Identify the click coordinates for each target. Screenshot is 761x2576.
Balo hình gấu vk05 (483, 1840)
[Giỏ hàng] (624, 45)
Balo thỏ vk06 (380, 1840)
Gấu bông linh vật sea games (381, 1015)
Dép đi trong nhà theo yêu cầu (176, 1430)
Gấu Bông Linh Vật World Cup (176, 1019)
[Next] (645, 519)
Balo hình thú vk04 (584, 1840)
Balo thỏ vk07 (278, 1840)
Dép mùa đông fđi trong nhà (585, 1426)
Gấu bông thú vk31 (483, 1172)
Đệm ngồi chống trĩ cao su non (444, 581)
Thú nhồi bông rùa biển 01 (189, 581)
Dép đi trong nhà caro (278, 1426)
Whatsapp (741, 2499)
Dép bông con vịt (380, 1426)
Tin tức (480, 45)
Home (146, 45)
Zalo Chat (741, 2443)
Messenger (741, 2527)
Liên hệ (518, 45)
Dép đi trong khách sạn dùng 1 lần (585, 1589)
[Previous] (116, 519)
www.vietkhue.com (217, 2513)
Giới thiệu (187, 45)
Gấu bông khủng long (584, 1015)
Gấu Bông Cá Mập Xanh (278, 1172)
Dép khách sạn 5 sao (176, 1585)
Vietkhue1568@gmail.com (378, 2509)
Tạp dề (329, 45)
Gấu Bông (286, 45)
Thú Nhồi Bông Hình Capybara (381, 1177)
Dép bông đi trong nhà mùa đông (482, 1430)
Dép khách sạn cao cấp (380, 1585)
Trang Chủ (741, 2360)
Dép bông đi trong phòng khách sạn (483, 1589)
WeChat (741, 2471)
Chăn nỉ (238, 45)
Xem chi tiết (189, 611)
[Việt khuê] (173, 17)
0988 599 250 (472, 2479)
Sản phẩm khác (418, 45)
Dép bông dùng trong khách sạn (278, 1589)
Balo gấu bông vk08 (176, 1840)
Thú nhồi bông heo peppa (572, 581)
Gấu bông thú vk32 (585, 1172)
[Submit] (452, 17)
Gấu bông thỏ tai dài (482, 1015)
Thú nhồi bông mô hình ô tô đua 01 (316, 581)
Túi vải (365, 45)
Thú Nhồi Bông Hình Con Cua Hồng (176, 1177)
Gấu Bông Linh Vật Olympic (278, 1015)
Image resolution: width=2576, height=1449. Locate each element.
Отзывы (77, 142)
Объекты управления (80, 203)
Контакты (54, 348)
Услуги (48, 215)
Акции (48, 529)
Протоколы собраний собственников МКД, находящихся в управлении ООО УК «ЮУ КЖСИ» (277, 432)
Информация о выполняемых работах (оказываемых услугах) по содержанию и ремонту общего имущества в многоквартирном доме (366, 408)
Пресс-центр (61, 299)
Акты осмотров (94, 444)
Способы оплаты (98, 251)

════════════════

### [Exercise requirements]
The answer is to be the complete listing, transcribed exactly.

### [Result of this exercise]
Identify the click coordinates for each target. Screenshot is 761x2576.
Balo hình gấu vk05 (483, 1840)
[Giỏ hàng] (624, 45)
Balo thỏ vk06 (380, 1840)
Gấu bông linh vật sea games (381, 1015)
Dép đi trong nhà theo yêu cầu (176, 1430)
Gấu Bông Linh Vật World Cup (176, 1019)
[Next] (645, 519)
Balo hình thú vk04 (584, 1840)
Balo thỏ vk07 (278, 1840)
Dép mùa đông fđi trong nhà (585, 1426)
Gấu bông thú vk31 (483, 1172)
Đệm ngồi chống trĩ cao su non (444, 581)
Thú nhồi bông rùa biển 01 (189, 581)
Dép đi trong nhà caro (278, 1426)
Whatsapp (741, 2499)
Dép bông con vịt (380, 1426)
Tin tức (480, 45)
Home (146, 45)
Zalo Chat (741, 2443)
Messenger (741, 2527)
Liên hệ (518, 45)
Dép đi trong khách sạn dùng 1 lần (585, 1589)
[Previous] (116, 519)
www.vietkhue.com (217, 2513)
Giới thiệu (187, 45)
Gấu bông khủng long (584, 1015)
Gấu Bông Cá Mập Xanh (278, 1172)
Dép khách sạn 5 sao (176, 1585)
Vietkhue1568@gmail.com (378, 2509)
Tạp dề (329, 45)
Gấu Bông (286, 45)
Thú Nhồi Bông Hình Capybara (381, 1177)
Dép bông đi trong nhà mùa đông (482, 1430)
Dép khách sạn cao cấp (380, 1585)
Trang Chủ (741, 2360)
Dép bông đi trong phòng khách sạn (483, 1589)
WeChat (741, 2471)
Chăn nỉ (238, 45)
Xem chi tiết (189, 611)
[Việt khuê] (173, 17)
0988 599 250 (472, 2479)
Sản phẩm khác (418, 45)
Dép bông dùng trong khách sạn (278, 1589)
Balo gấu bông vk08 (176, 1840)
Thú nhồi bông heo peppa (572, 581)
Gấu bông thú vk32 (585, 1172)
[Submit] (452, 17)
Gấu bông thỏ tai dài (482, 1015)
Thú nhồi bông mô hình ô tô đua 01 (316, 581)
Túi vải (365, 45)
Thú Nhồi Bông Hình Con Cua Hồng (176, 1177)
Gấu Bông Linh Vật Olympic (278, 1015)
Image resolution: width=2576, height=1449. Locate each element.
Отзывы (77, 142)
Объекты управления (80, 203)
Контакты (54, 348)
Услуги (48, 215)
Акции (48, 529)
Протоколы собраний собственников МКД, находящихся в управлении ООО УК «ЮУ КЖСИ» (277, 432)
Информация о выполняемых работах (оказываемых услугах) по содержанию и ремонту общего имущества в многоквартирном доме (366, 408)
Пресс-центр (61, 299)
Акты осмотров (94, 444)
Способы оплаты (98, 251)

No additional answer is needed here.